**Records from a dataset**
Start of Block
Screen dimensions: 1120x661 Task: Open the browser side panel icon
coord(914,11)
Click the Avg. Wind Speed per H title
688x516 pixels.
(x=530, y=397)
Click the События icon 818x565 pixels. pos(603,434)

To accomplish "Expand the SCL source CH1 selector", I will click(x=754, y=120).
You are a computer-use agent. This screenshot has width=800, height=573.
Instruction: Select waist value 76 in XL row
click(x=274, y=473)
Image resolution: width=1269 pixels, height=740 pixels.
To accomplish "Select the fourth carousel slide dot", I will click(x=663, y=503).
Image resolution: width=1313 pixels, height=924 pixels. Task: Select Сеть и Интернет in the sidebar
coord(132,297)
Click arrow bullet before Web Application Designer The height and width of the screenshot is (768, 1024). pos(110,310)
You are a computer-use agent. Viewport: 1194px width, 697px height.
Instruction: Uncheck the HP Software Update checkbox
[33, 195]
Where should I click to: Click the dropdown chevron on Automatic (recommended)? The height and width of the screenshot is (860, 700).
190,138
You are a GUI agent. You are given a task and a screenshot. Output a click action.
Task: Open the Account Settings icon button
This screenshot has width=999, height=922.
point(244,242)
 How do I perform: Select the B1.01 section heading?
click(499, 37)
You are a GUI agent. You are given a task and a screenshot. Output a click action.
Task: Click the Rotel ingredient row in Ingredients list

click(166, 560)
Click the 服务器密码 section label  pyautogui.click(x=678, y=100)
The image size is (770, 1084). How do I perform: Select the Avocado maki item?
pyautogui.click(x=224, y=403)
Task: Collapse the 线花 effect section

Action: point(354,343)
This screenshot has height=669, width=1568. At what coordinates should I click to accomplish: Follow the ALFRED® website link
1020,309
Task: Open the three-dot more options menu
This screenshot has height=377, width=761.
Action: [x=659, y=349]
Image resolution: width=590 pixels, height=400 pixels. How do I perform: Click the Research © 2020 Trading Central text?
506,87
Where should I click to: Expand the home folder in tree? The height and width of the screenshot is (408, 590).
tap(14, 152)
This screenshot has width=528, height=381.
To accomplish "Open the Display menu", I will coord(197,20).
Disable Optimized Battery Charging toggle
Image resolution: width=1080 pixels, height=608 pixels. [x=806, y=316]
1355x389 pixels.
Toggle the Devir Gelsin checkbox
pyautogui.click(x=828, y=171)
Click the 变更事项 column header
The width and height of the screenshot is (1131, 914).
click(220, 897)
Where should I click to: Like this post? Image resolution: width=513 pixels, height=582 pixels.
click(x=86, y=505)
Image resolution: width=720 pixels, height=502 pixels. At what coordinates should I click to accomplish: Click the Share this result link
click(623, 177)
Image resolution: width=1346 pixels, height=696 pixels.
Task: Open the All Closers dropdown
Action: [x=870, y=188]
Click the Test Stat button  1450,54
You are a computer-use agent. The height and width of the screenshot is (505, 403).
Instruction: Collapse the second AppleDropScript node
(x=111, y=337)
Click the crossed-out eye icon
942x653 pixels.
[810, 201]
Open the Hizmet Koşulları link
End of Block
**EXERCISE PROMPT**
Write each line of the data above out again without altering a word.

**RESPONSE AREA**
Screen dimensions: 1120x661 Task: Open the browser side panel icon
coord(914,11)
Click the Avg. Wind Speed per H title
688x516 pixels.
(x=530, y=397)
Click the События icon 818x565 pixels. pos(603,434)

To accomplish "Expand the SCL source CH1 selector", I will click(x=754, y=120).
You are a computer-use agent. This screenshot has width=800, height=573.
Instruction: Select waist value 76 in XL row
click(x=274, y=473)
Image resolution: width=1269 pixels, height=740 pixels.
To accomplish "Select the fourth carousel slide dot", I will click(x=663, y=503).
Image resolution: width=1313 pixels, height=924 pixels. Task: Select Сеть и Интернет in the sidebar
coord(132,297)
Click arrow bullet before Web Application Designer The height and width of the screenshot is (768, 1024). pos(110,310)
You are a computer-use agent. Viewport: 1194px width, 697px height.
Instruction: Uncheck the HP Software Update checkbox
[33, 195]
Where should I click to: Click the dropdown chevron on Automatic (recommended)? The height and width of the screenshot is (860, 700).
190,138
You are a GUI agent. You are given a task and a screenshot. Output a click action.
Task: Open the Account Settings icon button
This screenshot has width=999, height=922.
point(244,242)
 How do I perform: Select the B1.01 section heading?
click(499, 37)
You are a GUI agent. You are given a task and a screenshot. Output a click action.
Task: Click the Rotel ingredient row in Ingredients list

click(166, 560)
Click the 服务器密码 section label  pyautogui.click(x=678, y=100)
The image size is (770, 1084). How do I perform: Select the Avocado maki item?
pyautogui.click(x=224, y=403)
Task: Collapse the 线花 effect section

Action: point(354,343)
This screenshot has height=669, width=1568. At what coordinates should I click to accomplish: Follow the ALFRED® website link
1020,309
Task: Open the three-dot more options menu
This screenshot has height=377, width=761.
Action: [x=659, y=349]
Image resolution: width=590 pixels, height=400 pixels. How do I perform: Click the Research © 2020 Trading Central text?
506,87
Where should I click to: Expand the home folder in tree? The height and width of the screenshot is (408, 590).
tap(14, 152)
This screenshot has width=528, height=381.
To accomplish "Open the Display menu", I will coord(197,20).
Disable Optimized Battery Charging toggle
Image resolution: width=1080 pixels, height=608 pixels. [x=806, y=316]
1355x389 pixels.
Toggle the Devir Gelsin checkbox
pyautogui.click(x=828, y=171)
Click the 变更事项 column header
The width and height of the screenshot is (1131, 914).
click(220, 897)
Where should I click to: Like this post? Image resolution: width=513 pixels, height=582 pixels.
click(x=86, y=505)
Image resolution: width=720 pixels, height=502 pixels. At what coordinates should I click to accomplish: Click the Share this result link
click(623, 177)
Image resolution: width=1346 pixels, height=696 pixels.
Task: Open the All Closers dropdown
Action: [x=870, y=188]
Click the Test Stat button  1450,54
You are a computer-use agent. The height and width of the screenshot is (505, 403).
Instruction: Collapse the second AppleDropScript node
(x=111, y=337)
Click the crossed-out eye icon
942x653 pixels.
[810, 201]
Open the Hizmet Koşulları link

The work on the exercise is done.